Whether Twombly really did establish a higher standard for pleadings is open to debate; the opinion garnered seven justices, and relied heavily upon prior cases and well-recognized authorities. But then last year came Ashcroft v. Iqbal.
Iqbal had been rounded up in the aftermath of 9/11, pled guilty to several charges, and after a term of imprisonment was sent back to his native Pakistan. He sued Attorney General Ashcroft and a bevy of other federal officials, claiming that he was mistreated in prison on account of his race or religion.
The trial court had found the complaint insufficient, the 2nd Circuit reversed that, and the Supreme Court reversed that. It's been accepted for years that in considering 12(B)(6) motions, the judge had to assume that all of the allegations of the complaint were true, but the Court held that rule applied only to factual allegations, not conclusory ones. Thus, Iqbal's claim that the feds had subjected him to harsh conditions solely on account of his race, and without any legitimate penological interest, could be ignored as being conclusory. And the factual allegations had to raise a "plausible inference" of discriminatory intent. That Iqbal alleged he was subjected to beatings was not sufficient; it did not "contain any factual allegation sufficient to plausibly suggest [the defendants'] discriminatory state of mind."

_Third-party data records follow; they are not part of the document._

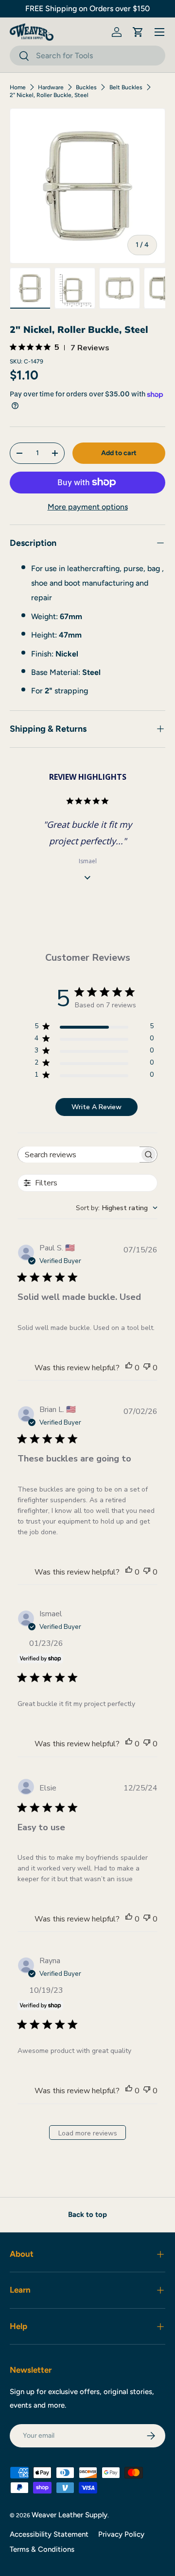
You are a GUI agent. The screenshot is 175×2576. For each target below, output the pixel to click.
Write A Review (96, 1107)
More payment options (88, 506)
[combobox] (87, 56)
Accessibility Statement (49, 2534)
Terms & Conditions (42, 2549)
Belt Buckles (125, 87)
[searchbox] (79, 1155)
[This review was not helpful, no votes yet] (146, 1368)
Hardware (51, 87)
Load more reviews (87, 2133)
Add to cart (119, 453)
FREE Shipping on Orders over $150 (87, 8)
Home (18, 87)
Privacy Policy (121, 2534)
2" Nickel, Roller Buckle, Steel (49, 95)
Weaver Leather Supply (69, 2514)
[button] (138, 32)
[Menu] (159, 32)
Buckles (86, 87)
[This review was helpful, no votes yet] (128, 1368)
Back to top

It's certainly a long way from sustaining a complaint unless there is "no conceivable set of facts" to support it, and requiring the pleading to set forth sufficient factual allegations to raise a "plausible inference" that the plaintiff is entitled to relief. In Iqbal's case, one wonders what the allegations necessary to sustain that burden might have been, short of Ashcroft publicly declaring an antipathy toward Arabs or Muslims.
In fact, although one might not feel much sympathy for Iqbal's plight, his situation is typical of complainants in discrimination cases. Oftentimes, an employer's discriminatory intent can only be surmised at the outset of the case, and it's not until discovery that the inference can be supported -- or refuted -- by hard data. Largely because of the impact of Twombly and Iqbal on civil rights cases, both the House and Senate are considering bills to overturn the decisions, most particularly HR 4115, enticingly titled the Open Access to Courts Act.
As with so much in life anymore, where one stands on all this depends largely upon one's political views. If you start from the position that most lawsuits are frivolous, then Twombly and Iqbal are a welcome protection for businesses that can be overwhelmed by the costs of litigation even when they successfully defend against it. Exhibit A would probably be the spinal bone screw debacle in the 1990's, when the plaintiffs' bar initiated mass litigation over the use of spinal bone screw devises in back surgeries. One Federal judge dismissed the lawsuit at the pleading stage based on the implausibility of the claim; another waved it forward, only to eventually dismiss it on summary judgment, after the defendants had spent several tens of millions of dollars defending the claims. On the other hand, as mentioned, many legitimate civil rights cases would probably never get past the pleading stage under the new standards.
Whatever one's views, the issue deserves serious debate. Ohio courts should be wary of citing Twombly and Iqbal without a full appreciation for how substantially they affect current rules practice.